CONSEGNA 1
Secondo il brano sul termine di impugnazione, in quale data sono scaduti i 30 giorni per impugnare nel caso analizzato?
CONSEGNA 2
Nel brano sul termine di impugnazione, riscrivi in forma più breve il paragrafo che comincia con "La Corte ha sottolineato che questa interpretazione", conservandone i fatti principali.
CONSEGNA 3
Riprendi il brano sul termine di impugnazione da dove si interrompe e proseguine il testo.

──────── BRANO FORNITO

Tuttavia, questo non significa che il termine per impugnare parta da quel momento. La Corte chiarisce che il sistema non subisce deroghe rispetto all’articolo 585 del codice di procedura penale. La soluzione è la seguente:
- Comunicazione del Dispositivo: Questo atto informa le parti dell’esistenza di una decisione e del suo contenuto essenziale.
- Termine per il Deposito della Motivazione: La legge stabilisce un termine per il deposito della motivazione (nel caso di specie, 15 giorni dall’udienza, come previsto dall’art. 544, comma 2, c.p.p.).
- Decorrenza del Termine di Impugnazione: Il termine per impugnare (nel caso specifico, 30 giorni) inizia a decorrere non dalla data di comunicazione del dispositivo, né dalla data di effettivo deposito della motivazione, ma dalla data di scadenza del termine legale per il deposito della motivazione stessa.
Nel caso analizzato, il termine di 15 giorni per il deposito scadeva l’11 giugno 2021. Da quella data, sono partiti i 30 giorni per l’impugnazione, scaduti il 12 luglio 2021. La sentenza è quindi correttamente divenuta irrevocabile a quella data.
Le Motivazioni della Decisione
La Corte ha sottolineato che questa interpretazione garantisce un equilibrio tra le esigenze di celerità del rito cartolare e la tutela del diritto di difesa. L’immediata comunicazione del dispositivo assicura che la parte sia tempestivamente informata della decisione, mettendola in condizione di valutare l’opportunità di un’impugnazione. Al contempo, la decorrenza del termine dalla scadenza del periodo per il deposito della motivazione concede un congruo spazio temporale per ponderare la scelta, senza che le prerogative difensive vengano sacrificate. Non vi è, quindi, alcuna ragione per dubitare della legittimità di questo meccanismo, che integra le norme emergenziali con la disciplina ordinaria senza creare vuoti di tutela.

────────────────
──────── DATI FORNITI

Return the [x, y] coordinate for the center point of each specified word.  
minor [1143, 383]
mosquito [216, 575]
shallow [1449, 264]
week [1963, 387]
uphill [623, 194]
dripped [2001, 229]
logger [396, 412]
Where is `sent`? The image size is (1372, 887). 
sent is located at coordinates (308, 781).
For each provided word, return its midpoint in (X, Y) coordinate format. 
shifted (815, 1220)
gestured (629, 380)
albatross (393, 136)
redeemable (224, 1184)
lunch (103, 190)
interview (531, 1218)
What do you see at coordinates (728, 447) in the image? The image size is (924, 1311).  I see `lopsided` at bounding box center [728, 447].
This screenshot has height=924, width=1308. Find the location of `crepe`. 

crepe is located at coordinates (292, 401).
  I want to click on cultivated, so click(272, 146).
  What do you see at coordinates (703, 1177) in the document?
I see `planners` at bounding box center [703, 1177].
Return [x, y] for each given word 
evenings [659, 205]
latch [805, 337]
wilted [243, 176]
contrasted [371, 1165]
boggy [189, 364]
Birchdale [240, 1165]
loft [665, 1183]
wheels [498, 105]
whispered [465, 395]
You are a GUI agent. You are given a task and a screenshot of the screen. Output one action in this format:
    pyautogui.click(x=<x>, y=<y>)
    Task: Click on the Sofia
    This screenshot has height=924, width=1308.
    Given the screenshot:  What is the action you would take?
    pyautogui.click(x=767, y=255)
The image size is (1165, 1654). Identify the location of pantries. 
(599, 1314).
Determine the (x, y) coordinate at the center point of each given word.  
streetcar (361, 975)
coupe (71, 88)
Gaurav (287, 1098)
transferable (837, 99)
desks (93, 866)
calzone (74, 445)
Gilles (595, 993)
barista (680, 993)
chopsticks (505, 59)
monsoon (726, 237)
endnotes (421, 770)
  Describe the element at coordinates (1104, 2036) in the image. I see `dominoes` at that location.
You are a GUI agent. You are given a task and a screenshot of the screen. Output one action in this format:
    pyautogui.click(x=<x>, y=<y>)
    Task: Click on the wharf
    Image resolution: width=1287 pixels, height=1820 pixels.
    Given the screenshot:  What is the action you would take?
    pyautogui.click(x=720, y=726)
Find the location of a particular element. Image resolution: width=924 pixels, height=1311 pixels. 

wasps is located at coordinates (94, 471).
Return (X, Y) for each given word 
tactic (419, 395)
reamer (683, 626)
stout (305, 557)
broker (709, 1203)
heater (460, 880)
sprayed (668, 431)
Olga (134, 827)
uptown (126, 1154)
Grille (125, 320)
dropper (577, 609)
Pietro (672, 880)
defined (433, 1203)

────────────────

LA TUA RISPOSTA 1
Il 12 luglio 2021.

LA TUA RISPOSTA 2
Per la Corte, questa interpretazione concilia la rapidità del rito cartolare con il diritto di difesa. La comunicazione immediata del dispositivo informa subito la parte della decisione e le permette di valutare se impugnare. Far decorrere il termine dalla scadenza del periodo per il deposito della motivazione le lascia un tempo adeguato per decidere. Il meccanismo è quindi legittimo, perché integra le norme emergenziali con la disciplina ordinaria senza creare vuoti di tutela.

LA TUA RISPOSTA 3
Le Conclusioni
La sentenza in esame rappresenta un importante vademecum per gli operatori del diritto. Stabilisce un principio di certezza: nel rito cartolare con motivazione non contestuale, la comunicazione del dispositivo via PEC è l’atto che avvia la sequenza procedurale, ma il dies a quo per l’impugnazione va individuato nella scadenza del termine per il deposito della motivazione. Questo significa che i difensori devono calcolare con la massima attenzione le scadenze, senza attendere la notifica della sentenza completa, per evitare di incorrere in inammissibilità per tardività.
Nel rito cartolare emergenziale, la comunicazione del solo dispositivo è sufficiente per far decorrere i termini per l’impugnazione?
Sì, la comunicazione del dispositivo è l’atto che innesca la decorrenza, ma il termine di impugnazione (es. 30 giorni) non inizia a contarsi da quel momento, bensì dalla data in cui scade il termine previsto dalla legge per il deposito della motivazione della sentenza.
Come si calcola il termine per impugnare una sentenza emessa con rito cartolare e motivazione depositata separatamente?
Si individua il termine che la legge concede al giudice per depositare la motivazione (ad es. 15 giorni secondo l’art. 544, comma 2, c.p.p.). Il termine per proporre impugnazione decorre dal giorno successivo alla scadenza di questo primo termine, indipendentemente da quando la motivazione sia stata effettivamente depositata.
La disciplina del rito cartolare deroga alle regole generali sui termini di impugnazione previste dall’art. 585 cod. proc. pen.?
No. La Corte di Cassazione ha chiarito che le norme sul rito cartolare non contengono deroghe espresse al regime ordinario delle impugnazioni. La comunicazione del dispositivo via PEC è considerata un atto funzionalmente equivalente alla lettura della sentenza in udienza pubblica, ai fini della conoscenza della decisione da parte degli interessati.